> Nor I. I suggested in a previous e-mail that the Jmol Display/Spacefill/
> menu include several options: AnisoTemp, Covalent, vdWaals, and Ionic

'spacefill on' uses vanderwaals

'spacefill ionic' was going to be a combination of ionic and covalent

I wondered whether the name should be changed to something else, since it
was/is a combination of ionic and covalent. From my (very naive)
perspective, that made sense ... since I have come to the (perhaps
erroneous) conclusion that a covalent radius is just an ionic radius with
charge 0.

If this doesn't make sense, then we (the group) will rewind the discussion
and go through it step-by-step until we (the group) are in general
agreement.


>> Is "bondingRadiusN" a covalent radius? This is what RasMol/Chime use
>> (http://www.umass.edu/microbio/rasmol/rasbonds.htm).
>> But where did you get 0.45 A? R/C use 0.56 A according to the
>> above doc.
>
> Jmol is opening up the opportunity to use ionic radii for bonding
> calculations whenever atom charge is explicitly specified in the data
> file, but defaults to covalent radius for bonding in other circumstances
> for backward compatibility with Chime/RasMol. (I doubt that 0.11 A
> should change much, but I think that Miguel intends that Jmol thereby
> maintains compatibility w/ OpenBabel--haven't doublechecked the code.)

Correct.

There are two cases where Jmol applies its 'autobond' algorithm
 1. no bond information is specified in the file
    independent of the file type
    .xyz files never have bond connectivity
 2. in the special case of .pdb files, when there are an
    'insufficient' number of CONECT records
    (I am *not* using the same decision criteria as
     RasMol/Chime ... that is a separate discussion we can
     have if/when we need to)

So, if there is atomic charge information in the file, what radii are used
and what is the algorithm?

I would like to use the same algorithm that I am currently using, hence my
implementation of:
  distance >= 0.4 angstroms
  AND
  distance <= bondingRadius1 + bondingRadius2 + 0.45 angstroms

where
  bondingRadiusN =
    if (charged and ionic entry exists) then
      ionic radius entry
    else
      covalent radius entry


> Chime and RasMol make a mess of aluminosilicates (essentially oxides of
> silicon and aluminum...the subject matter that Linus Pauling addressed
> in the 20s and 30s when he was working on the nature of the chemical
> bond (!).

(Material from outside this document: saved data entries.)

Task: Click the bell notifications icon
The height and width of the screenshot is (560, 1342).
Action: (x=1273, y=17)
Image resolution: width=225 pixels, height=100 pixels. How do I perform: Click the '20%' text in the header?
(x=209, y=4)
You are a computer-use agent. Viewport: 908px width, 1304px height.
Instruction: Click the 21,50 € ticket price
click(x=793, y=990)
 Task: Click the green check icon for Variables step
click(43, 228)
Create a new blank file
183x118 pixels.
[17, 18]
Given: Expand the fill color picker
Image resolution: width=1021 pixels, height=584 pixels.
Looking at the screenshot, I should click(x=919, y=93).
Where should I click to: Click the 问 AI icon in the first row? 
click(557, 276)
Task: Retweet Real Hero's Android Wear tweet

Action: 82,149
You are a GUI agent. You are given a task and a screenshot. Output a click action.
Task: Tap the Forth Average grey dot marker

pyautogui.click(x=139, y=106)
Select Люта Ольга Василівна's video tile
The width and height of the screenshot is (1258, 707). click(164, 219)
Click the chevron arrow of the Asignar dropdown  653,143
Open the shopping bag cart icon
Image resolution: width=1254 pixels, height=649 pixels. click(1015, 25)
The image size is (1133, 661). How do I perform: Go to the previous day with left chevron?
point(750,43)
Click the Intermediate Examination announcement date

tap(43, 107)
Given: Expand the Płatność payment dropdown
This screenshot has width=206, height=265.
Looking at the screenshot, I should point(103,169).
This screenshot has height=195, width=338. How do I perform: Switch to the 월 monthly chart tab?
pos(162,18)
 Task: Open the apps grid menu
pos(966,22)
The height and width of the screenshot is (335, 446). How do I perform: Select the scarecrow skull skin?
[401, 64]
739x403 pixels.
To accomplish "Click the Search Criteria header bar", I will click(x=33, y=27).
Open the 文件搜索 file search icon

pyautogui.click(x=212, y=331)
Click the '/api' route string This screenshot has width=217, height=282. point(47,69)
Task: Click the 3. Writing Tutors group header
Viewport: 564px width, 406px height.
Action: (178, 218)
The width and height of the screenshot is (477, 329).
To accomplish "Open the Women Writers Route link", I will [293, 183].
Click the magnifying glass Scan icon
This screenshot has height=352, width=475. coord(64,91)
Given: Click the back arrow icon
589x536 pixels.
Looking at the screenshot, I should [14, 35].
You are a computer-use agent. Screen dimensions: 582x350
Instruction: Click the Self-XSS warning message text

The values of covalent radii for silicon and aluminum are so
> big that they force Si-Si, Al-Al, and Si-Al bonds in the oxides--nasty.
> By using standard values of ionic radii (Pauling radii, they're
> sometimes called), this shouldn't happen.

What does Jmol do with these?


> Thanks, I'd wondered what the fast and complex algorithms of RasMol and
> Chime were!

Certainly the fact that the 'fast' algorithm is applied when there are
>256 atoms does not make any sense these days.